Apple, like Microsoft, wants to be in the content business. And even more than Microsoft, Apple has done a pretty fair job of seeding its technologies into industry standards. And finally, Apple has become a true consumer electronics manufacturer, which requires a mindset that opens a number of interesting possible futures.

Microsoft's vision of the future inevitably has at its center a device that costs at least $250 and averages closer to $500. Apple, as a software-centric maker of consumer electronic devices, can set its device price much lower, say around $125. That's a market intrinsically four times the size of the one envisioned by Microsoft. We saw this in last week's column, where it became clear that the endpoint of Apple's video strategy isn't a Mac or a PC at all, but a hardware decoder device the size of a pack of cards. That's a much easier sell, but it has to be backed up with Internet services to make it work.

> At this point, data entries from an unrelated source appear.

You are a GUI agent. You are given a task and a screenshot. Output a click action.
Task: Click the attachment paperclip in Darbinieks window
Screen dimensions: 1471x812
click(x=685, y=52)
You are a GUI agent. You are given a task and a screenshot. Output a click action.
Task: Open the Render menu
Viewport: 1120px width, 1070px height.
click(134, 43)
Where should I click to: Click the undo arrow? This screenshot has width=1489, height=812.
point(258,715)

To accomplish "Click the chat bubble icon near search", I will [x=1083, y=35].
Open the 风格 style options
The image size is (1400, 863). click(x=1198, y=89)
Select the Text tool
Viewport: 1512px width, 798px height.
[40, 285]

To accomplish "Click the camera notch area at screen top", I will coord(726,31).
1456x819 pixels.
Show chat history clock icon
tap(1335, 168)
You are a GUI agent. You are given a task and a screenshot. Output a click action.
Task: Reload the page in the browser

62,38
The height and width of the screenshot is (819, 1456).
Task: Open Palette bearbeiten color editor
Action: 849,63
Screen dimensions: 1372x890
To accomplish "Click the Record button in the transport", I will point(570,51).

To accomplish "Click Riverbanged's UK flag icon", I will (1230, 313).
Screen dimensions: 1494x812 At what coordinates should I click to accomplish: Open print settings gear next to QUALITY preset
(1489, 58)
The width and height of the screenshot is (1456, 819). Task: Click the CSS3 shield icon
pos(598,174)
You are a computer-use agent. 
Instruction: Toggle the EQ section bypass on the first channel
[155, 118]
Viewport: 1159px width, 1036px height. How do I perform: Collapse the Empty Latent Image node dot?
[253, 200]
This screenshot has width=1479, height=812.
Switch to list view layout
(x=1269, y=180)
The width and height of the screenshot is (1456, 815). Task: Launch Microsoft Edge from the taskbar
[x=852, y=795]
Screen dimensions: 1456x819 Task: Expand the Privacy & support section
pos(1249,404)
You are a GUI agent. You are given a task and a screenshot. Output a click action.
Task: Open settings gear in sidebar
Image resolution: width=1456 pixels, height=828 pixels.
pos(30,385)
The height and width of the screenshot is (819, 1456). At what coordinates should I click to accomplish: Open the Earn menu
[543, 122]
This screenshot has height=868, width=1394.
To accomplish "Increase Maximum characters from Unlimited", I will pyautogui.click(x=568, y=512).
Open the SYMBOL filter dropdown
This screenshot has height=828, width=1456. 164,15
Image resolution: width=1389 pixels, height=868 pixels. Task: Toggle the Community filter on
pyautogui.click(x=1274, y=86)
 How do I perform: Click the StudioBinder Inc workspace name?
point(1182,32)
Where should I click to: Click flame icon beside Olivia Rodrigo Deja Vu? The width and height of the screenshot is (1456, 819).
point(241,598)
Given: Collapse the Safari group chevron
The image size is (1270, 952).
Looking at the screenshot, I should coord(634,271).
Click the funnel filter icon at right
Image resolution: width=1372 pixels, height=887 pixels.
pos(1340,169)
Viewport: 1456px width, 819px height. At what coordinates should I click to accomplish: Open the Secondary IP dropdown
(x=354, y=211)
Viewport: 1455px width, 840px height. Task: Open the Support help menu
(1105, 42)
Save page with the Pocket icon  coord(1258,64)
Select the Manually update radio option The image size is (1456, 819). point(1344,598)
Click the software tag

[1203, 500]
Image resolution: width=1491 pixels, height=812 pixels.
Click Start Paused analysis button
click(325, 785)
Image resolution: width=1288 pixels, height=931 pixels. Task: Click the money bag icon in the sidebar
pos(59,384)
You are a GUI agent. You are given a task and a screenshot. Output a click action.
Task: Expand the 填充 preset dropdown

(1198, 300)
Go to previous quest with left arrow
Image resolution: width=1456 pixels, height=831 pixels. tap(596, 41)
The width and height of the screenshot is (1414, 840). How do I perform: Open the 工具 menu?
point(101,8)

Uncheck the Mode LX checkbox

These Internet services, based on QuickTime, are what Apple has spent so many years building and seeding in the marketplace. Apple doesn't need to increase Macintosh market share to be successful in the movie download business. Nor do they require a large end-user installed base to be a dominant player in back-end services. Apple's goal is to remake the entertainment business and so is Microsoft's, yet in the entertainment industry, where it counts, Apple's presence is as great or greater than Microsoft's. This didn't happen by chance, but is a clear result of Steve Jobs' attempt to create the future in his own image.